─── Data provided ───
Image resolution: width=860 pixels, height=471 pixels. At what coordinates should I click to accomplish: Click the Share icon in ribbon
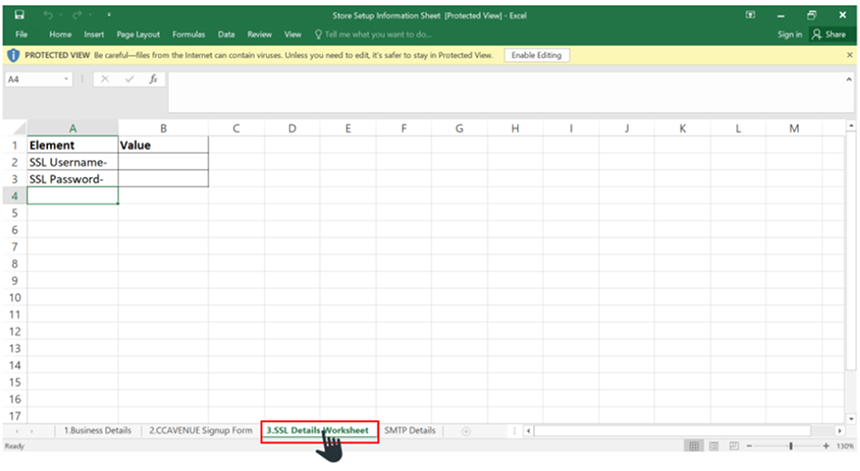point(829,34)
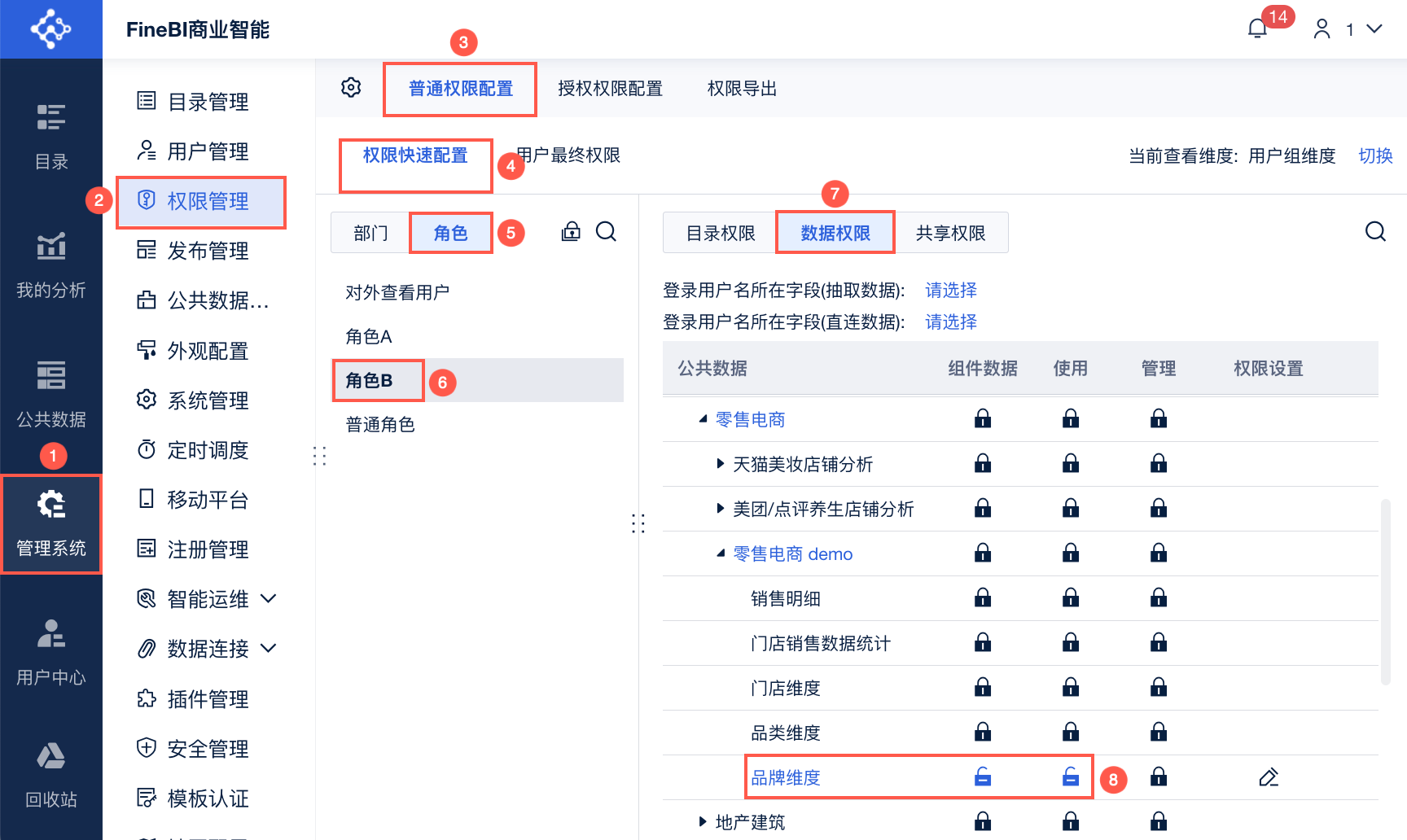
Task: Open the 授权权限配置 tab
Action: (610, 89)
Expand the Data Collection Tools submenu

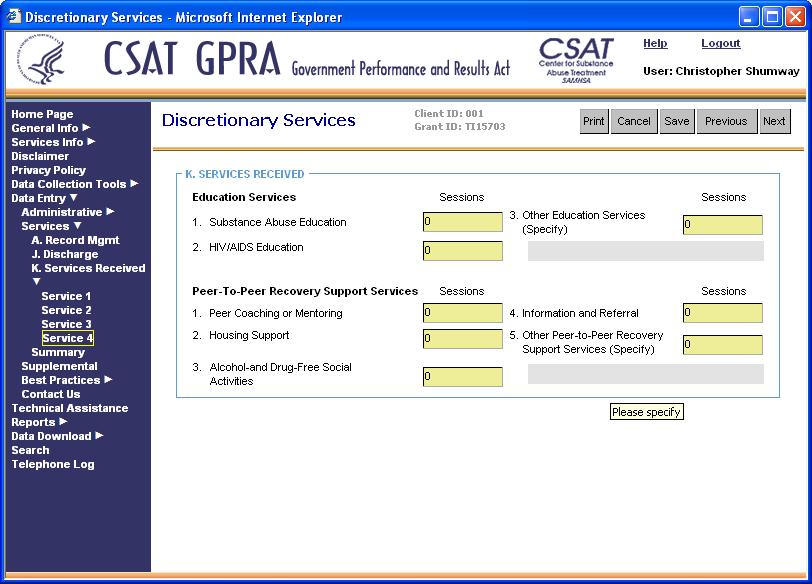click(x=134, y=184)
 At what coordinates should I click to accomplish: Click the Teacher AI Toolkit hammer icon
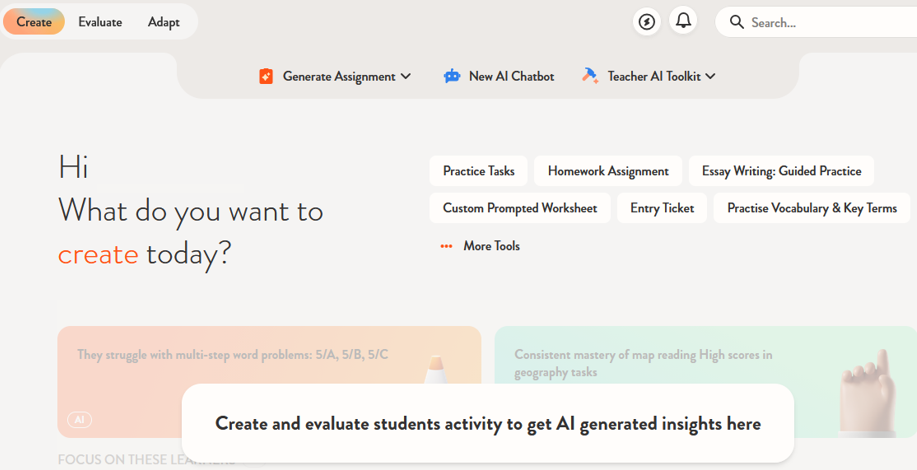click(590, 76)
───
Reproduce the records above word for word, leaving out the pictures.

◆ **Finished answer**
Image resolution: width=860 pixels, height=471 pixels. At what coordinates should I click to accomplish: Click the Share icon in ribbon
point(829,34)
Task: Open the 授权权限配置 tab
Action: (610, 89)
Expand the Data Collection Tools submenu

click(x=134, y=184)
 At what coordinates should I click to accomplish: Click the Teacher AI Toolkit hammer icon
click(590, 76)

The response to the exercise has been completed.